Truda pokiwała głową, a jej wzrok znów zaczął błądzić dookoła. Bez zbytniego zainteresowania przyglądała się współpasażerom lecącym w tym samym kierunku. Niedaleko nich, w pasażu, usytuowana była niewielka kawiarnia, z której dochodził wspaniały zapach świeżo parzonej kawy. Niektórzy pasażerowie, w oczekiwaniu na lot, delektowali się mocnym espresso i świeżymi rogalikami z marmoladą. Nagle spojrzenie staruszki zatrzymało się na wielkiej, ponad dwumetrowej, aluminiowej rzeźbie, wkomponowanej w centralny punkt hali. Wpatrywała się w nią chwilę ze zmarszczonym czołem, jakby zastanawiała się, czy coś sobie przypominała. Julka popatrzyła w tym samym kierunku. Trzy srebrzyste ptaki stały skupione blisko siebie, z rozłożonymi do lotu skrzydłami i otwartymi do krzyku dziobami.

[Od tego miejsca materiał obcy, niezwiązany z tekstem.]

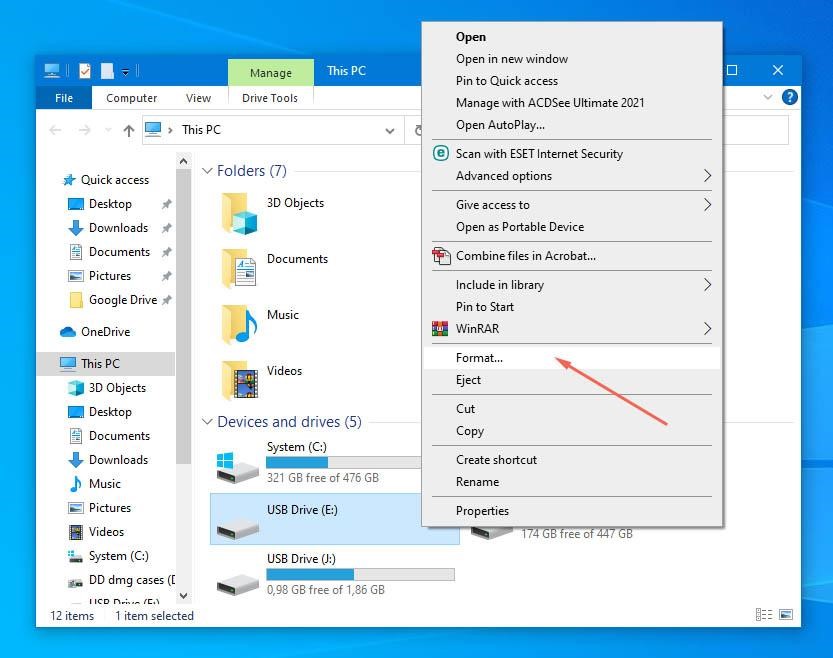
Task: Click the up-one-level navigation arrow
Action: point(129,130)
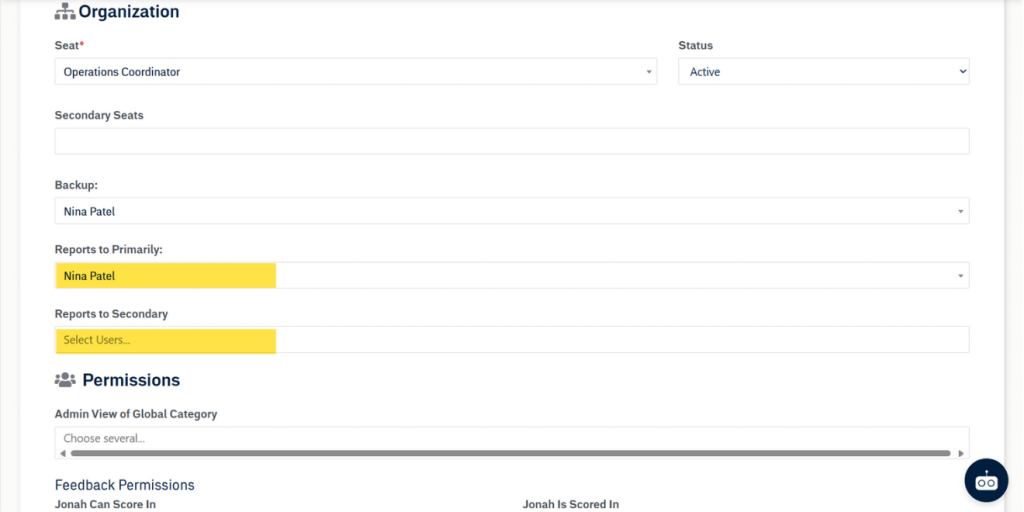Viewport: 1024px width, 512px height.
Task: Click the horizontal scrollbar thumb
Action: tap(510, 453)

– Żurawie… – wyszeptała Truda.
W tym samym momencie zadzwonił telefon Julki. Minęła chwila, zanim wyciągnęła go z torebki. Spojrzała na wyświetlacz, ale przychodzący numer był nieznany. Zawahała się, po czym przycisnęła zieloną słuchawkę.
– Słucham… – powiedziała, na co w odpowiedzi usłyszała tylko kilka urywanych słów, których w ogóle nie zrozumiała. – Halo – powtórzyła głośniej, ale połączenie zostało zerwane.
– Krzyś? – zapytała Truda.
Julka jednak nie zdążyła jej odpowiedzieć, gdyż z głośników popłynął kobiecy głos:
– Pasażerów odlatujących do Hamburga zapraszamy do kontroli bezpieczeństwa.
------------------------------------------------------------------------
1 http://mazuryairport.pl/ROZDZIAŁ 1
Hamburg, obecnie
Anna nie posiadała się z radości. Dreptała po pokoju w tę i z powrotem, splatała i rozplatała dłonie, co chwilę klaskała w nie, głośno się śmiejąc. Nie mogła uwierzyć, że znów ma siostrę dla siebie. Spoglądała rozpromienionym wzrokiem w jej oczy, tym samym szukając radości w jej spojrzeniu. Truda siedziała w dużym, wyściełanym miękką tkaniną fotelu, onieśmielona nowym miejscem. Anna – niby ta sama, ale jakże inna. Energiczna, pewna siebie, można rzec despotyczna. Zarówno Helmut, jej syn, jak i wnukowie Herbert i Klaus byli wpatrzeni w nią jak w obrazek i bez jednego słowa sprzeciwu wypełniali wszystkie jej prośby i żądania.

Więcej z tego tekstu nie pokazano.